Interpretive Summary: Septoria nodorum blotch is a severe fungal disease of wheat. The fungus produces small proteins known as necrotrophic effectors (NEs), and when NEs are recognized by specific genes in wheat the plant becomes diseased. One of these wheat ‘susceptiblity’ genes is known as Snn3-B1, and it was previously located to a specific chromosome in wheat. Here, we developed DNA markers and used molecular mapping techniques to more precisely locate the gene. Molecular mapping located Snn3-B1 to a small region of the short arm of wheat chromosome 5B. Some of the markers developed in this research will be useful to wheat breeders to identify lines lacking the Snn3-B1 gene and thus having higher levels of resistance to Septoria nodorum blotch. The markers, maps and other resources developed in this research will be useful for the isolation of the DNA sequence that corresponds to the Snn3-B1 gene, which will further our knowledge of this wheat-pathogen interaction and lead to better disease management strategies.

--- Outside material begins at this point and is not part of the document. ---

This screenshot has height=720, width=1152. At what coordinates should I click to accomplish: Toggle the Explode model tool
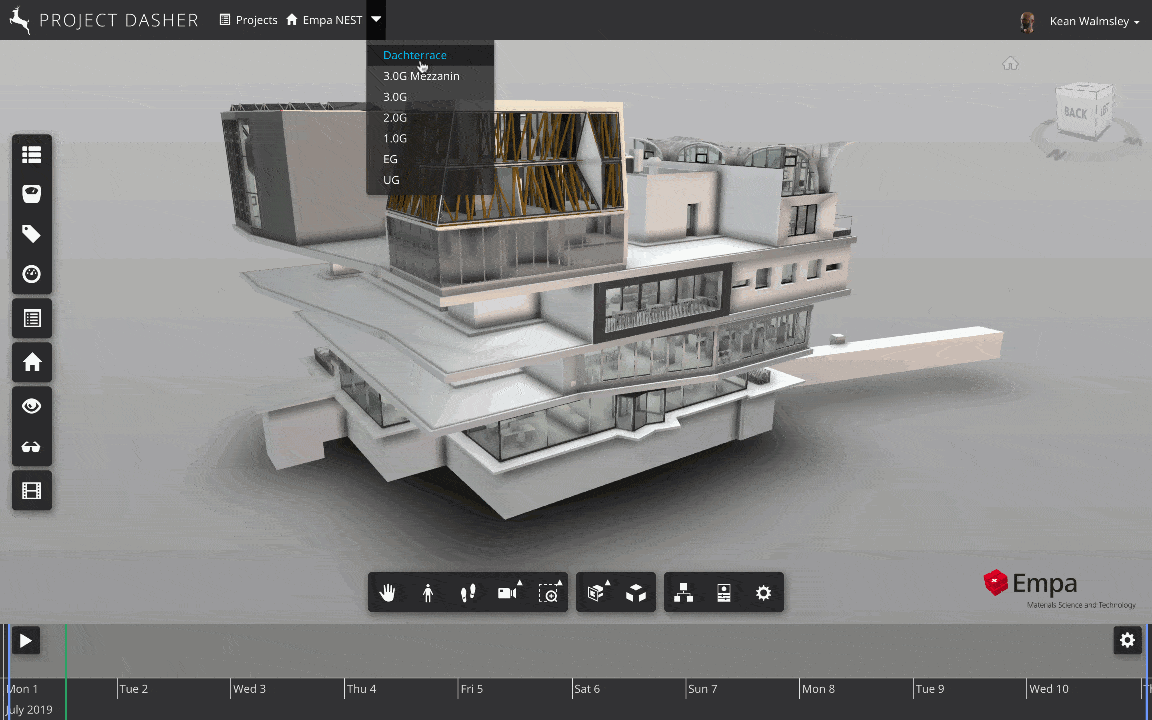tap(636, 592)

Technical Abstract: Septoria nodorum blotch (SNB), caused by Parastagonospora nodorum, is a severe foliar and glume disease on durum and common wheat. Pathogen-produced necrotrophic effectors (NEs) are the major determinants for SNB on leaves. One such NE is SnTox3, which evokes programmed cell death and leads to disease when recognized by the wheat Snn3-B1 gene. Here, we developed saturated genetic linkage maps of the Snn3-B1 region using two F2 populations derived from the SnTox3-sensitive line Sumai3 crossed with different SnTox3-insensitive lines. Markers were identified and/or developed from various resources including previously mapped simple sequence repeats (SSRs), bin-mapped expressed sequence tags (ESTs), single nucleotide polymorphisms (SNPs), and whole genome survey sequences. Subsequent high-resolution mapping of the Snn3-B1 locus in 5,600 gametes delineated the gene to a 1.5 cM interval. Analysis of micro-colinearity of the Snn3-B1 region indicated that it was highly disrupted compared to rice and Brachypodium distachyon. The screening of a collection of durum and common wheat cultivars with tightly linked markers indicated they are not diagnostic for the presence of Snn3-B1, but can be useful for marker-assisted selection if the SnTox3 reactions of lines are first determined. Finally, we developed an ethyl methanesulfonate (EMS)-induced mutant population of Sumai3 where the screening of 408 M2 families led to the identification of 17 SnTox3-insensitive mutants. These mutants along with the markers and high-resolution map developed in this research provide a strong foundation for the map-based cloning of Snn3-B1, which will broaden our understanding of the wheat-P. nodorum system and plant-necrotrophic pathogen interactions in general.